Museum of Northern Arizona (MNA) began a collaboration with Petrified Forest National Park in 2020 to nominate the portion of U.S. Route 66 within the park to the National Register of Historic Places (NRHP). Many segments of Route 66 are already listed to the NRHP, but the Petrified Forest portion has not previously been evaluated and nominated.
Three distinct alignments pass through Petrified Forest: a dirt road originally built as part of the National Old Trails Highway in 1922 and redesignated as Route 66 in 1926; a paved two lane highway built in 1934; and an improved paved highway completed in 1961 and now incorporated as the westbound lanes of Interstate Highway 40. Most sections of Route 66 on the NRHP retain intact pavement and are recognizable as a road.
View southwest along Alignment 1 (1922-1934) from the Route 66 wayside exhibit in Petrified Forest National Park. This sunken roadway was never paved. Parallel telephone line was stripped of wires but left in place, providing a visual clue to the location of the earliest Route 66 route. The later built up paved road is at the right edge of the image.
Between 1958 and 1961, the National Park Service (NPS) removed most of the pavement and associated telephone line within the park; native vegetation has returned and the route is now barely recognizable as a road. For this reason, and in consultation with the NPS, MNA will instead nominate Route 66 as an archaeological site for its scientific information.
During July, August, and October 2020, MNA archaeologists David Purcell and Brian Kranzler and Petrified Forest Archaeologist Melyssa Johnson identified, mapped, photographed, and described over 11,000 associated bottles, cans, automobile parts, and other artifacts.
As hoped, the associated artifacts provide a material-culture perspective on the experience of driving the Mother Road. A report on field documentation and more research to support nomination of the road is underway.
Some car parts found along Route 66: (A) door handle; (B) Part of a shattered piston; (C) Rear axle housing with mechanical brakes; (D) Emblems and trim pieces.

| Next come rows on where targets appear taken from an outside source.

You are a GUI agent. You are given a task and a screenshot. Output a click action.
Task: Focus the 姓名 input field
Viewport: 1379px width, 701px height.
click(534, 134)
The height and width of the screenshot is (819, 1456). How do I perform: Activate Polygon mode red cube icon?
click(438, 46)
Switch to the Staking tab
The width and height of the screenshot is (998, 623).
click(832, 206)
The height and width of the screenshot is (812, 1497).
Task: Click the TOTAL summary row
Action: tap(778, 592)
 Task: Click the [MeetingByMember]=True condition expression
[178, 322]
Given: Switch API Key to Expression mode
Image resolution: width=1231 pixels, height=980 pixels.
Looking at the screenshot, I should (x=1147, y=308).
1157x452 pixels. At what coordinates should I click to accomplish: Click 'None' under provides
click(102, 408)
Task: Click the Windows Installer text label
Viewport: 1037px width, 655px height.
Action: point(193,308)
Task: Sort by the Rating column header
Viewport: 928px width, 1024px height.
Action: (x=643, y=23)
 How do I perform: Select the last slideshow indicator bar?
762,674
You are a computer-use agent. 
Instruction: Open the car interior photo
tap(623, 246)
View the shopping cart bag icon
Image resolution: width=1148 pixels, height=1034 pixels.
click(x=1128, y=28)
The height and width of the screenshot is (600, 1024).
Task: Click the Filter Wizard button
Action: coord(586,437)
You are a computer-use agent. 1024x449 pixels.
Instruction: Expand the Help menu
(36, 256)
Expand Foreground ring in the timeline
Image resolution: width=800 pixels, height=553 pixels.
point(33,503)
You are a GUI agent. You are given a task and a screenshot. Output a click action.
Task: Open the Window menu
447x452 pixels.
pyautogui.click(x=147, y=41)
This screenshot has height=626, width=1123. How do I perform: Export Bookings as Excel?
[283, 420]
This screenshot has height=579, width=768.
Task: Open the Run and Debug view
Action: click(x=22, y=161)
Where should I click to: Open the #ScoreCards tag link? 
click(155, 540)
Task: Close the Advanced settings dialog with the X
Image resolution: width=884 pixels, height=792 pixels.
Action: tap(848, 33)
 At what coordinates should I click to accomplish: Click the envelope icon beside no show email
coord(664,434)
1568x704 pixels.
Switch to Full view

Car crashes appear to have been common along Route 66 in the vicinity of the Painted Desert, where a private rim drive, two roadside tourist attractions, and a National Park Service petrified wood inspection station were located. The archaeology team found auto parts, broken window glass and numerous alcoholic beverage bottles and cans along the route, a sobering reminder of how this highway earned the nickname “Bloody 66.”
Most of the artifacts found were litter – deliberately thrown out the window. Although unsightly, these items provide a wealth of information about the motoring public’s behavior. Below are some of the bottles found:
(A) A laudanum or perfume vial along the earliest alignment. Some glass manufactured between 1880 and 1920 was made clear with the addition of manganese dioxide, a mineral that gradually turns purple with exposure to sunlight, as this bottle has.
(B) Soda pop bottle companies competed with each other for the most elaborate decorations. Following the development of Applied Color Labels in 1935, which allowed for extremely durable and bright labels, bottlers such as the Gallup Mercantile Company of Gallup, New Mexico, created their own soft drinks and commissioned fancy bottles as advertisements. This rare “NAVAJO LAND” bottle was collected for the PEFO museum.
(C) This “LORD CALVERT” whisky flask is one of hundreds along the 6 miles of Route 66 within PEFO. Unlike beverage bottles today that warn of the health risks of drinking and driving, this one warns moonshiners that “Federal Law Forbids Sale or Reuse of This Bottle,” required on all bottles between 1933 and 1964.